Knights of the Imperium

Knights of the Imperium

The swarms of Hive Fleet Hydra descend upon the world of Vondrak, and the Knights of Cadmus answer the call to war. Baron Roland of Cadmus seeks to throw off the yoke of Adeptus Mechanicus control, but the lords of the Red Planet do not easily relinquish their vassals, and they will do anything to ensure that Cadmus remains bound to Mars. With the fate of Vondrak at stake and the designs of a feared Martian adept upon them, can the Knights of the Imperium survive long enough to repel the hated xenos?

 Writer’s Commentary

This was a project that kind of fell into my lap, and one I had immense fun writing. The Knights have always been a favourite part of the background to me, hence why I used the Knights of Taranis in Mechanicum. The Knights of the Heresy era are a very different beast to those of the current codex (which I was lucky enough to get a hold of when writing this novella – though I wish I’d had a copy of the Knights Companion…).

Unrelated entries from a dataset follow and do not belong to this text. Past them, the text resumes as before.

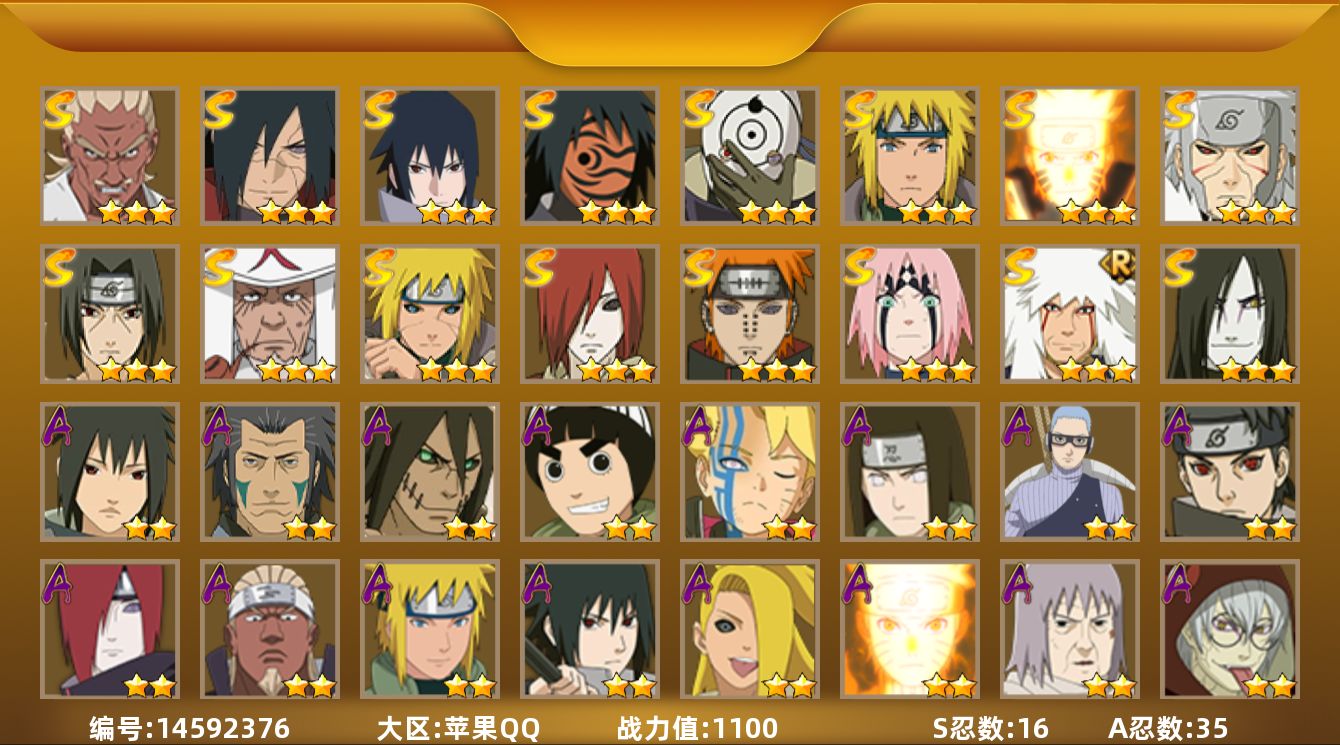The height and width of the screenshot is (745, 1340).
Task: Choose white-haired Jiraiya with R badge
Action: (x=1069, y=314)
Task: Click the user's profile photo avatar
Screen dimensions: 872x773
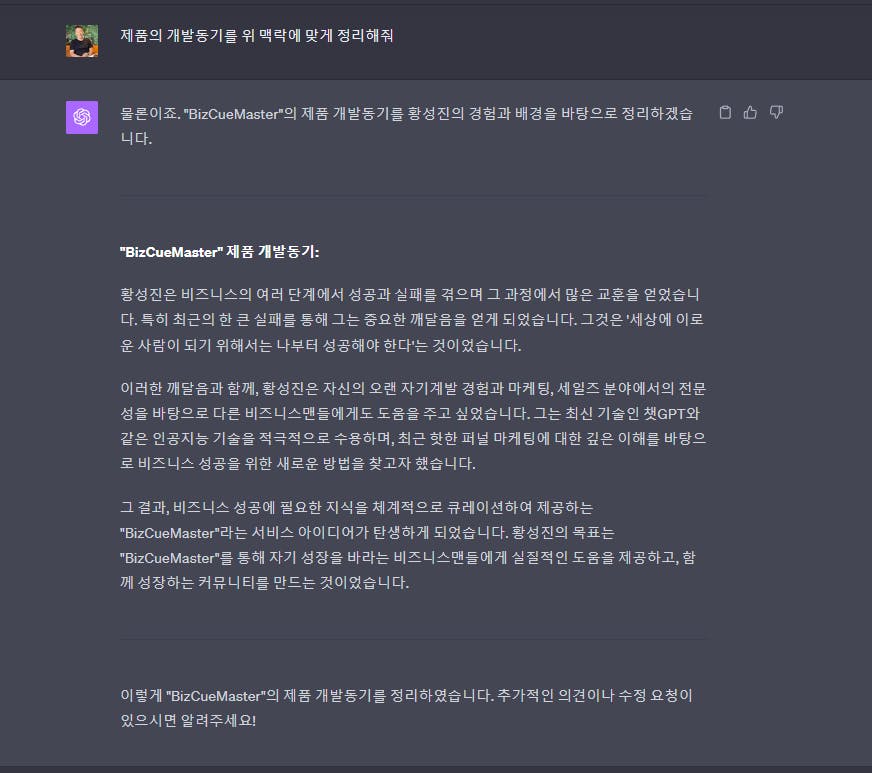Action: 82,40
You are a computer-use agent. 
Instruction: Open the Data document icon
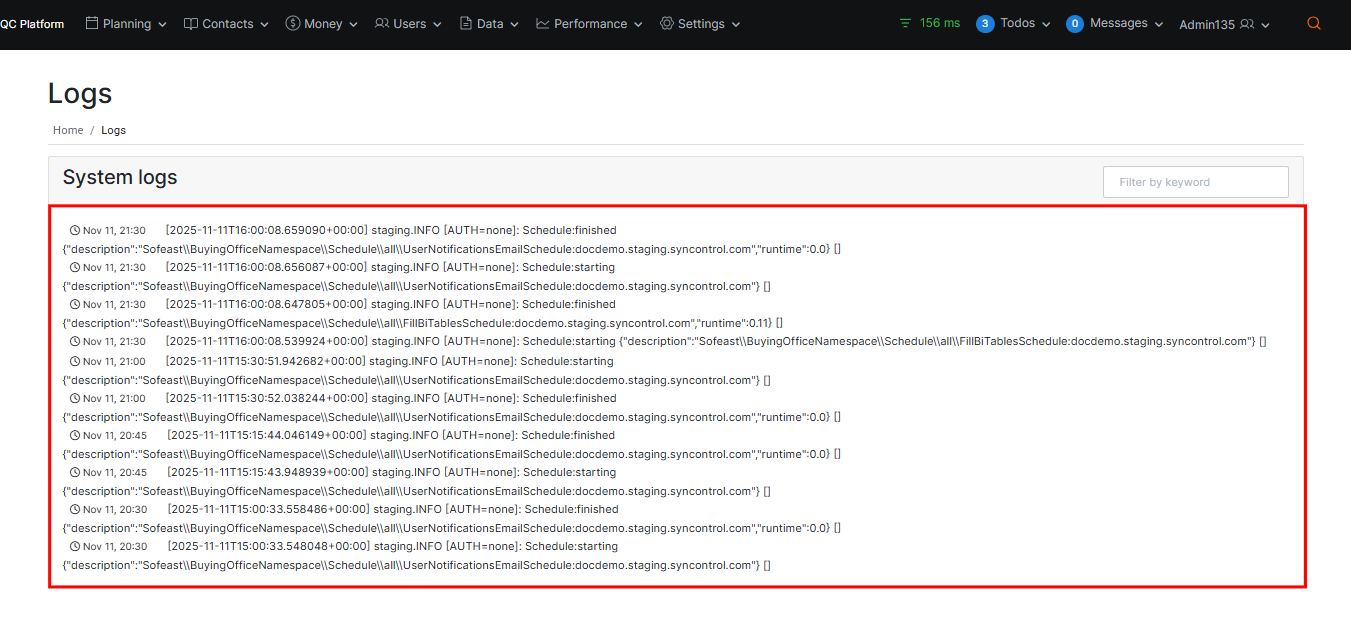click(466, 23)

The tone of this codex was very different to anything I’d read from Games Workshop. It made the Knights and their Households a very different prospect to anything else in 40k. These guys had wives, children and homes they could reasonably expect to see again once the fighting was done. They were ‘ordinary’ men and women who did exceptional things, and right away that made them interesting. And I loved the fact that the female consorts of the Knights were just as important to the House.

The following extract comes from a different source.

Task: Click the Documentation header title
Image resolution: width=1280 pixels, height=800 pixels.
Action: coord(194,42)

I’d been following a lot of internet discussion about women in genre fiction, and this project was a gift when it came to redressing the imbalance between men and women in 40k. Here were female characters who, while they didn’t ride to war, were no less important to the survival of the house. I wanted these female characters to be interesting, necessary and have their own story arcs that were of equal importance with the fighting scenes. I’d seen the Bechdel Test and the Mako Mori test and wanted to write a story that passed both of them (ad-hoc tests that, admittedly, are not without their own inbuilt flaws). I read that screenwriters are actively taught not to pass these tests, but this was a great opportunity to see if I could write a story that would satisfy those tests and appeal to those who weren’t interested in whether or not women belong in genre/war fiction (of course they do). I fashioned a story arc for Lady Cordelia and the consorts that pretty much wrote itself and without which, the story wouldn’t function. She had her own narrative arc and it’s a good one.

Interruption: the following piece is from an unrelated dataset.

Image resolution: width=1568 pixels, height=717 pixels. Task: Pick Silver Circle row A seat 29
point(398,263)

I went back and forth on who should be the antagonists for the Knights. Orks looked good at first, but then so too did Chaos, as I loved the idea of the Knights meeting their opposite numbers, but in the end I couldn’t resist the idea of the gribbly tyranids as the main bad guys. Ever since Warriors of Ultramar, I’ve loved writing tyranids, and I they provided fantastic opportunities to test the Knights at all levels, from the tiny critters all the way up to the big lads.

And I got to play with more Mechanicus goodness, which allowed the plot to operate on a number of levels. An external threat and a threat from within. No story can exist with only one level of antagonist, and in Adept Nemonix (a character I’d be surprised not to see again…) I had a villain who exemplifies the scariest aspects of villainy, a man who sees what he does as benevolent and necessary and is tolerated within the system for that very reason. He’s bureaucratic evil. The worst kind of evil.

And as the last line of the novella says, House Cadmus will march again.